All animals, including fish, have the ability to fight infection by antibody production. Antibodies are proteins released by cells in the fish’s body as a defensive response to the presence of foreign material. This defensive reaction to pathogenic proteins, enzymes, etc., is known as the immune response. Resistance builds as the fish is exposed to new pathogens and its body fights and suppresses the offending pathogens. Antibodies remain in the body and are activated each time the invader returns. Under prolonged stress, the fish’s normal immune response is compromised and its antibodies are less effective at eliminating the pathogens leading to full outbreak of disease and possibly even death.

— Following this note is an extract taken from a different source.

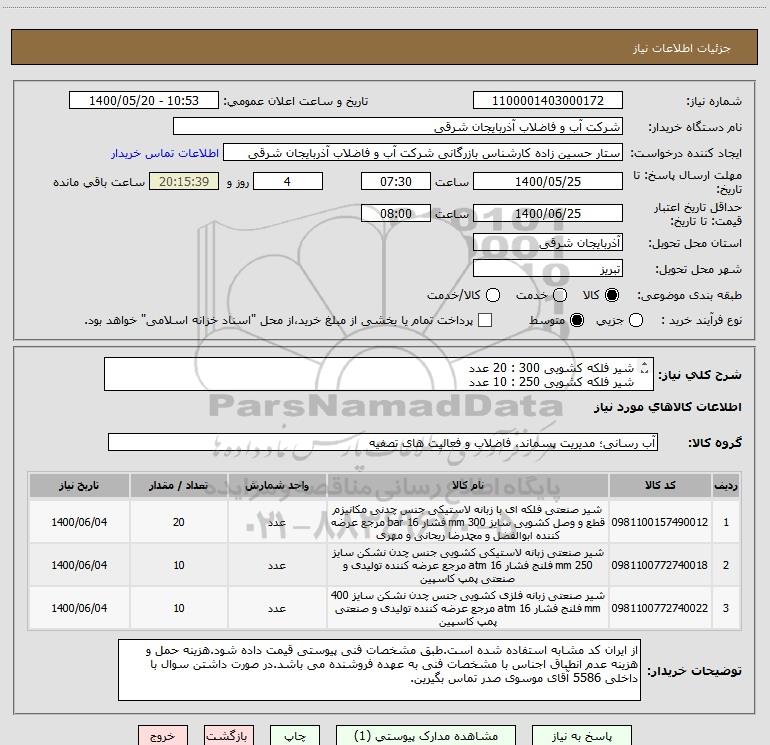Click the شهر محل تحویل تبریز field

coord(548,269)
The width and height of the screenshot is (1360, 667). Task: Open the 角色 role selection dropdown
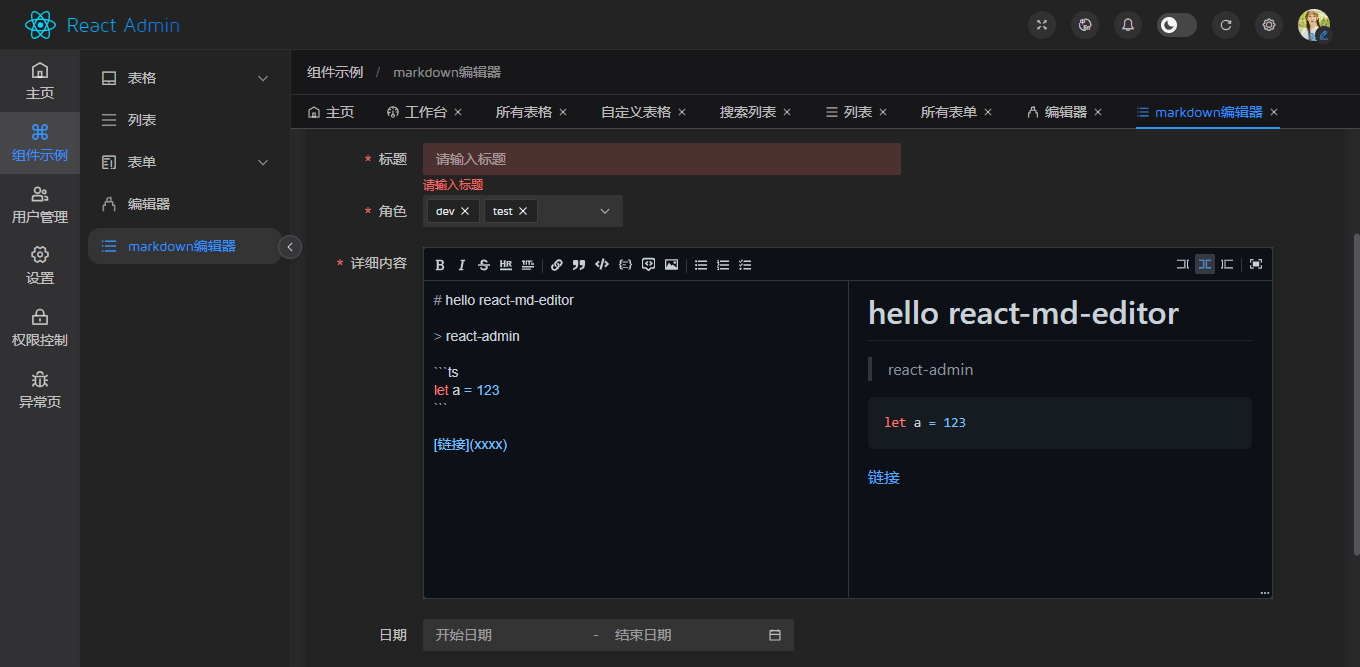click(604, 211)
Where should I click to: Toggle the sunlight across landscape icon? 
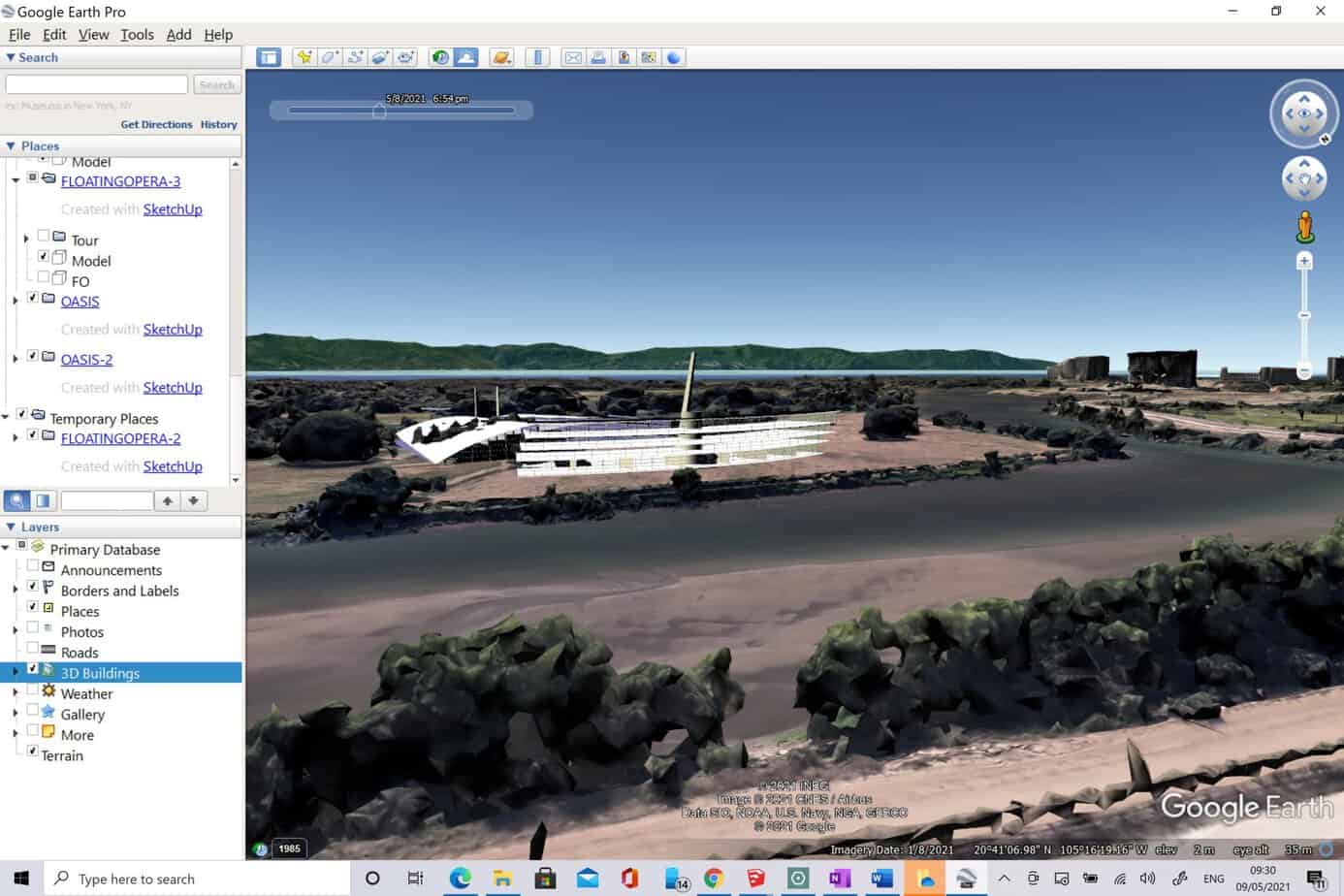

The protective mucus on the fish’s body is a significant barrier to disease organisms and during periods of prolonged stress, breakdown of the mucus layer proceeds rapidly. This mucus, which also covers the internal organs, is rich with enzymes and antibodies which can eliminate many pathogens. Scales and skin below the mucus layer are secondary barriers to invasion by pathogens, parasites and toxins. Capture, netting and shipping disrupts the integrity of these important barriers facilitating invasion by opportunistic parasites. Internal barriers to pathogens also exist at the cellular level. Receptors on the cell surfaces act as barriers to environmental, bacterial and fungal toxins.
Medications

Despite the sophisticated external and internal barriers to infection, fish do get sick and it becomes necessary to medicate for disease. Unfortunately, disease in fish is difficult to determine in the early stages when treatment might be more effective. Medications are introduced once symptoms are obvious either from behavioral changes or visual recognition of disease conditions. The fish may exhibit symptoms of a single disease but frequently may become host to secondary attacks by other pathogens, i.e., a bacterial infection followed by a fungal infestation. Medications interrupt the disease cycle giving the fish time to rebuild its immune system and fight the attack should it occur again. The disease itself is a serious source of stress and so is, unfortunately, the medication process. Ongoing illness may indicate one or several other problems in the tank or pond, specifically, water quality from lack of filtration or water changes, overcrowding, incompatibility or poor diet. Many broad-spectrum and muti-use medications are available to treat these infections and produce good results if the diseases are caught early enough. Select and administer medications carefully.

Prevention
A certain amount of stress in captive fish is unavoidable. The fish most readily available in aquarium shops are those species with good track records of recovering from the stress of capture, shipping and holding. Good dealers make the investment in quarantine systems for holding and observing new arrivals to relieve stress and watch for disease. Reputable shippers and dealers make every effort to reduce stress and these efforts should be continued once a fish has reached its final destination. Most important, understanding stress, its progression and its consequences are the best medicine. Good management to minimize stress - monitoring water quality, compatibility, sanitation, consistency - is always better than treating dying fish.

As with any pet, we have the opportunity to participate in a fish’s life and along with the opportunity we must be willing to accept a certain amount of responsibility for that animal’s well being and provide a well managed, stress-free environment that encourages survival.